StreamKernel

StreamKernel is a source-available JVM pipeline runtime for teams that need in-process enrichment, policy enforcement, transformation, caching, DLQ routing, and multi-destination delivery inside one fast, auditable process.

It is not "another Kafka client" or "a smaller Spark." StreamKernel sits between event transport, operational systems, and analytical platforms: a programmable pipeline kernel where AI enrichment, policy, and delivery share a single runtime boundary.

The public repository shows the runtime boundary, SDK contracts, benchmark evidence, and buyer-facing AI capability. Private model artifacts and protected DJL/ONNX/MLflow implementation details are withheld for IP protection and commercial licensing.

Start Here

If you are evaluating StreamKernel, use this path first:

Goal	Start with
Understand the architecture	ARCHITECTURE.md
Run a quick local demo	DEMO_5_MIN.md
Review benchmark evidence	BENCHMARK_SUITE.md and `benchmark-runs/`
Compare public and private-demo capabilities	CAPABILITY_CATALOG.md
Inspect AI + MLflow capability	MLFLOW_AI_INTEGRATION.md
Compare against Kafka, Flink, Spark, and Databricks	COMPARISON.md
Build or evaluate a plugin	docs/plugin-example.md
Ask an architecture or use-case question	GitHub Discussions

License Summary

StreamKernel uses a dual-boundary licensing model:

Core runtime and first-party modules are source-available under the StreamKernel Source Available License.
streamkernel-api, streamkernel-spi, and streamkernel-metrics/metrics-api are Apache License 2.0 SDK modules.
Independently authored plugins remain owned by their authors.
Commercial use cases such as redistribution, OEM embedding, managed services, production support, and negotiated patent rights require a commercial license.

Details: LICENSE-HISTORY.md, COMMERCIAL.md, PATENT-NOTICE.md, and THIRD-PARTY-NOTICES.md.

Buyer Pain

Most event platforms solve transport, storage, or analytics. Production teams still have to glue together policy sidecars, cache clients, DLQs, schema transforms, model or embedding calls, model version management, metrics, retry logic, and destination-specific writers. That glue becomes the product: it is expensive to build, hard to benchmark, harder to audit, and painful to move across Kafka, Pulsar, REST, MongoDB, Delta, Snowflake, and local test profiles.
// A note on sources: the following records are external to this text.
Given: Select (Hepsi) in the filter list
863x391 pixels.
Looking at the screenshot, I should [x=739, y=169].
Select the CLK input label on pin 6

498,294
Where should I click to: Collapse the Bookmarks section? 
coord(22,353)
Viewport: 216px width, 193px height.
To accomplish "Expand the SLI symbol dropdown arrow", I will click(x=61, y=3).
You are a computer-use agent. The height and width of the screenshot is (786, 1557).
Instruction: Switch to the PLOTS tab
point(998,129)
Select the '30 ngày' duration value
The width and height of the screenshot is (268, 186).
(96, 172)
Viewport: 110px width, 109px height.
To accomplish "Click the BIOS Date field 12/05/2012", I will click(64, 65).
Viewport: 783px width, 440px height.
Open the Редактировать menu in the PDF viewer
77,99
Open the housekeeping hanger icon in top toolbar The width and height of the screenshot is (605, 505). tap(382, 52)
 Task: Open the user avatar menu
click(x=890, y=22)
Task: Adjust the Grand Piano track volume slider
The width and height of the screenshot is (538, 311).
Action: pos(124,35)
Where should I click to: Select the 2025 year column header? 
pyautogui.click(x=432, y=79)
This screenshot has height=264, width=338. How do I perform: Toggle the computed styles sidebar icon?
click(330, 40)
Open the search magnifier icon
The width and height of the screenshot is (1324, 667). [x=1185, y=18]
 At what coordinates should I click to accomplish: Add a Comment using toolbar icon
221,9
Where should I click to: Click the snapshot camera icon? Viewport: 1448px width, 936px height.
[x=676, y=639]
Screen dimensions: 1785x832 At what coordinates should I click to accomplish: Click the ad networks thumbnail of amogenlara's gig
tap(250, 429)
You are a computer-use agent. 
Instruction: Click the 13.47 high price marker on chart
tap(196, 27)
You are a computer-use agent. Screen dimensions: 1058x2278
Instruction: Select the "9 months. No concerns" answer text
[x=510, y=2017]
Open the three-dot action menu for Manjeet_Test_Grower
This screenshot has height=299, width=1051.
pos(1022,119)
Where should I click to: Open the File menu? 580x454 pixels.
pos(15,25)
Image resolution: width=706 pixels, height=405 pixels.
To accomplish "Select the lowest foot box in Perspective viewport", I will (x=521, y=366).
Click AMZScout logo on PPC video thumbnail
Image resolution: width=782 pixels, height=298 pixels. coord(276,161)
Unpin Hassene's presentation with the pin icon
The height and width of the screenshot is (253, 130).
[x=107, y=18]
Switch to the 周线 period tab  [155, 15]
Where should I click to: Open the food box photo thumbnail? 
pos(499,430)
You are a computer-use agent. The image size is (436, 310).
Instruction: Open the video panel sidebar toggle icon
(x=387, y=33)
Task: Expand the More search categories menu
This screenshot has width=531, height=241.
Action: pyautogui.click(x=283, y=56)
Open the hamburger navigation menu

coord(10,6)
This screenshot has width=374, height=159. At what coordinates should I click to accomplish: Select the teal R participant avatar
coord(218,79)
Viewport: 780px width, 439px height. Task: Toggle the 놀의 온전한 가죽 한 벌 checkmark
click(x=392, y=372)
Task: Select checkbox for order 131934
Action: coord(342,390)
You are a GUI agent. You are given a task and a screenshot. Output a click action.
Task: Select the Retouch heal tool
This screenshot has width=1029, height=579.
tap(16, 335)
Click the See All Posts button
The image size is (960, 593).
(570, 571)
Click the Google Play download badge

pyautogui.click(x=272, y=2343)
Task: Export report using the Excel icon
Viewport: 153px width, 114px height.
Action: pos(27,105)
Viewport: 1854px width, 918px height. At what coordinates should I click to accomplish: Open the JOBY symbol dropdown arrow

StreamKernel turns that glue into a runtime:

one .properties file per pipeline
one JVM process for source, policy, transform, ONNX inference, cache, sink, DLQ, and metrics
one protected commercial model registry integration for live promotion and automated rollback
one SPI for author-owned plugins
one benchmark runner that records the exact JVM and runtime envelope

What It Is For

AI enrichment pipelines that need in-process inference, model version governance, and provenance without a sidecar or remote inference service.
Regulated event pipelines that need per-batch policy, audit headers, DLQ handling, and reproducible evidence.
Teams that want Kafka, Pulsar, REST, Delta, Snowflake, MongoDB, and DevNull paths without rewriting the orchestration layer.
Platform teams that want customers or internal groups to bring their own plugins without giving up runtime control.

Why Companies Contact

Buyer trigger	Why StreamKernel is worth a conversation
AI needs to happen in the event path, not after the fact	Protected DJL/ONNX enrichment runs inside the pipeline boundary, avoiding a separate model-serving hop for every record.
Model changes need operational guardrails	MLflow registry integration gives teams a path for model promotion, provenance, and health-gated rollback without redeploying the pipeline.
AI output must be auditable	Enriched records can carry model/version/run labels into Kafka, MongoDB vector collections, Delta Lake, Snowflake, or custom sinks.
Glue code is becoming the product	Source, policy, transform, inference, cache, DLQ, metrics, and sink behavior share one JVM lifecycle and one benchmark envelope.
The deployment has to fit an enterprise or OEM boundary	Commercial licensing can cover private builds, redistribution, managed services, support, and negotiated patent rights.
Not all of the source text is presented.